▸ STUDY TEXT:
Open-access appointment scheduling allows patients to be seen the same day

Kathryn Franklin, receptionist at Health Care Access, waits for patients at the clinic Friday. At right is Executive Director Shelly Wakeman. The center recently implemented a same-day appointment system that leaves spots open every day for patients who call and need to be seen right away.

A person gets sick, calls the doctor and schedules an appointment for later that day. A simple enough concept, but one that hasn’t often been utilized in health care. Until recently.

Several local medical practices have implemented or are moving toward implementing open-access appointment systems that allow patients to be seen the same or next day. It’s part of their effort to be certified as “patient-centered medical homes,” which is becoming a standard in primary care as a way to improve outcomes and lower costs.

Patients at Health Care Access used to line up outside the Lawrence safety-net clinic early in the morning to try be seen. While they still do from time to time, it happens less frequently after the clinic instituted open-access scheduling earlier this year. The clinic previously allowed walk-in appointments, but those patients often would have to sit in the waiting room for hours, if they even got in with a doctor at all. Now they can call ahead and schedule a set time for later in the day.

Advocates say this system simplifies the job of front-desk staffs, who are no longer burdened with determining how sick each patient is and who needs to see a doctor the quickest.

▸ DATA EXTRACTS:
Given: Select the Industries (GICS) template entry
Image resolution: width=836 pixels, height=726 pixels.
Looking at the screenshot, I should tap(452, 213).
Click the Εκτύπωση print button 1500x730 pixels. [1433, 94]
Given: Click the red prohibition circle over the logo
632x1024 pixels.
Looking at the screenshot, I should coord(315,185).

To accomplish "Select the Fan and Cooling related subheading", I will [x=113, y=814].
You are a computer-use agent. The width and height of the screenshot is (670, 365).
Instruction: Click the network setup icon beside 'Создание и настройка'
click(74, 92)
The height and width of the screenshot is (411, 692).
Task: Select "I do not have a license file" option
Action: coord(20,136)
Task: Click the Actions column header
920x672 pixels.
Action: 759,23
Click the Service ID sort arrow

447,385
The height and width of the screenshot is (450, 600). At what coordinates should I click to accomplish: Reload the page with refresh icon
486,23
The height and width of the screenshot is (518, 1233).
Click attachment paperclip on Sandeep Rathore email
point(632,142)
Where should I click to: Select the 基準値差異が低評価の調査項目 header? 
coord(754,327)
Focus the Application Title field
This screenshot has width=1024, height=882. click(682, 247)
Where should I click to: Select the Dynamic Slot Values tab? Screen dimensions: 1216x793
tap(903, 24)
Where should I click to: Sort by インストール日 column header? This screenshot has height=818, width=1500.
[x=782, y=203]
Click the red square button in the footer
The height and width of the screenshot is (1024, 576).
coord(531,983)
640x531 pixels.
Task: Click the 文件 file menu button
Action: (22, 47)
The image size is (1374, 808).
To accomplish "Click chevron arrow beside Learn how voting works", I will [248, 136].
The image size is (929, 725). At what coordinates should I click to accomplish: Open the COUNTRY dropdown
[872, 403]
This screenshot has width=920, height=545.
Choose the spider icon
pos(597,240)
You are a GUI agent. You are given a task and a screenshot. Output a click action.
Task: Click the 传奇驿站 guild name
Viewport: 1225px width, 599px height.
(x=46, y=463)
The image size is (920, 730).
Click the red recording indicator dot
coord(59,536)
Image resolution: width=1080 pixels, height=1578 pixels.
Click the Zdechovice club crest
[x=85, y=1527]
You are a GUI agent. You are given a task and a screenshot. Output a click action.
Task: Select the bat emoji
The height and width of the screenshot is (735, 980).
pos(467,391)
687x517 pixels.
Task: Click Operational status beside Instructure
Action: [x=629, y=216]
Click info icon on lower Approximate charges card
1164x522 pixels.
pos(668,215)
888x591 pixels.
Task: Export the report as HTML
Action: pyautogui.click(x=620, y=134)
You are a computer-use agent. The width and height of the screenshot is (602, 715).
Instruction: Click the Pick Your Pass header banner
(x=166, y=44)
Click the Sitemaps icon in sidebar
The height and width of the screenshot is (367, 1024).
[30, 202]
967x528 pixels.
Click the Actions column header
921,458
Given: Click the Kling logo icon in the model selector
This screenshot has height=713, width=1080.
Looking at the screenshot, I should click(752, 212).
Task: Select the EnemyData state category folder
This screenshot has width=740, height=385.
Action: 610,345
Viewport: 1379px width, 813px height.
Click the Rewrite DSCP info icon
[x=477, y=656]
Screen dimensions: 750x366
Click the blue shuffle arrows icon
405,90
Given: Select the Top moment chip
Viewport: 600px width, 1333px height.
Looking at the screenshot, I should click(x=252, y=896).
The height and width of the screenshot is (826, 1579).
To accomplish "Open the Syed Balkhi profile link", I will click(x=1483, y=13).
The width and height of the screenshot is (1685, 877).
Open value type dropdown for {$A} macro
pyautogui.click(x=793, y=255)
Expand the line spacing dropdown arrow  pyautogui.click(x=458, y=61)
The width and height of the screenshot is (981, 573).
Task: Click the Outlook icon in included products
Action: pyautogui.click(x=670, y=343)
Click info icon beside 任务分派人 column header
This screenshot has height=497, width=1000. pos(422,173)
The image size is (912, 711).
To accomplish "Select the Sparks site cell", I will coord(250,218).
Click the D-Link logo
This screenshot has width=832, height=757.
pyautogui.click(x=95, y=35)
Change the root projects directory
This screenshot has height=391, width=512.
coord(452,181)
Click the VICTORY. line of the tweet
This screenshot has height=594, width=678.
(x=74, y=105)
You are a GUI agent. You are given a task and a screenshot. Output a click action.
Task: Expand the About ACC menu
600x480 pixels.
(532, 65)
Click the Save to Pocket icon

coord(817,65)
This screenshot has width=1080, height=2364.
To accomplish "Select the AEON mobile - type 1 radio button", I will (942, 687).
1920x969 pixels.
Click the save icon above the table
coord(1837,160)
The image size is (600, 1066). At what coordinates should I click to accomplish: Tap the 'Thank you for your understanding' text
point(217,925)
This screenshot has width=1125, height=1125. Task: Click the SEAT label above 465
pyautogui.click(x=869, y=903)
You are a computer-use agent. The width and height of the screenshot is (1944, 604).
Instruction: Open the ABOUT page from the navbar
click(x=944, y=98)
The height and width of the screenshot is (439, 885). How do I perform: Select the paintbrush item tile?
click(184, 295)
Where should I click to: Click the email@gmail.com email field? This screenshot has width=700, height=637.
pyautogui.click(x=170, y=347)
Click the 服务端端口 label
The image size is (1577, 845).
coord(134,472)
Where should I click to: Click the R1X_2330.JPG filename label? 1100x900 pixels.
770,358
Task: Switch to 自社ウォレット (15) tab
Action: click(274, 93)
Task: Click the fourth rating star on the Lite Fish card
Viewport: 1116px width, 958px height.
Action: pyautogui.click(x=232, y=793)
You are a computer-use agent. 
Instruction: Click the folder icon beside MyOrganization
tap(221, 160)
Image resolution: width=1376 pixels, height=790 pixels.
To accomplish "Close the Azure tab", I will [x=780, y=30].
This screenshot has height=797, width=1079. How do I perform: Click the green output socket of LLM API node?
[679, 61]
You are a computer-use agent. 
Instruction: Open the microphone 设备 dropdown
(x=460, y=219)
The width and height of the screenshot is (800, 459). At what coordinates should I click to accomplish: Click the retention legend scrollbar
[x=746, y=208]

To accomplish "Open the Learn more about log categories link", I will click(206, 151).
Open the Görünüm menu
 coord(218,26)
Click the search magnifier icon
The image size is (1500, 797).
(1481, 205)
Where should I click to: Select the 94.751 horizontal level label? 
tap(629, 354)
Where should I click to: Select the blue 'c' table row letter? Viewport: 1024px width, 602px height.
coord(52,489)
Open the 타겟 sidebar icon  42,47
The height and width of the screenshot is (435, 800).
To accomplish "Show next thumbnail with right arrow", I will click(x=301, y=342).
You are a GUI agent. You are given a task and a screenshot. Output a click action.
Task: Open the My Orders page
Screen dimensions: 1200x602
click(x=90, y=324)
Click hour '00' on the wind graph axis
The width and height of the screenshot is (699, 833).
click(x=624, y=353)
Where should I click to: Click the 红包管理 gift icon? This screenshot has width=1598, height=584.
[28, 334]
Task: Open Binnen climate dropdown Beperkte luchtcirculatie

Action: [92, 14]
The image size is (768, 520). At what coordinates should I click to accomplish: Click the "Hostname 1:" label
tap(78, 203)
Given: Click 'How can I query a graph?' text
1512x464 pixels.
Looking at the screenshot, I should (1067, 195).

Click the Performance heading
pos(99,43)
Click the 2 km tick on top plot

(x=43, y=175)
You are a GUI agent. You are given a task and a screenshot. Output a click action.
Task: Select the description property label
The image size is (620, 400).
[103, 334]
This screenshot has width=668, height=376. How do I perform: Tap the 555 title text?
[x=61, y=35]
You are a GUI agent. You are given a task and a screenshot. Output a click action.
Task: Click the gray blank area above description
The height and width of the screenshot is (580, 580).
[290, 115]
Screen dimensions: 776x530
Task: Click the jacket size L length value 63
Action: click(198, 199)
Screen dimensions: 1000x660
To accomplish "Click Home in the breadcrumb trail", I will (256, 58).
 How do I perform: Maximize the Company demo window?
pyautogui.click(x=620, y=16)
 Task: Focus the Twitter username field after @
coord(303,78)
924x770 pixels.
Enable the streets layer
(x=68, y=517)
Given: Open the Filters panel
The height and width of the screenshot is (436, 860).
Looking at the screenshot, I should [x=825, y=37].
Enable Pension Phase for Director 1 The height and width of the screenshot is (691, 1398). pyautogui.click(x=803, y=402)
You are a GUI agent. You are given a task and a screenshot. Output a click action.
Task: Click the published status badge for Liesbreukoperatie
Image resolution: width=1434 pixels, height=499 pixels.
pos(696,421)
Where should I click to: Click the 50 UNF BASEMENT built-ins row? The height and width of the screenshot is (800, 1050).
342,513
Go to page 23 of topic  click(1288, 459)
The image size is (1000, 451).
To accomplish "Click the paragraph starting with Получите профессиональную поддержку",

▸ INSTRUCTIONS TO FOLLOW: Could you rewrite the stretch of the article on same-day appointment scheduling from "Advocates say this" through "doctor the quickest.", swapping "front-desk staffs" for "reception workers"?

▸ ANSWER SECTION:
Advocates say this system simplifies the job of reception workers, who are no longer burdened with determining how sick each patient is and who needs to see a doctor the quickest.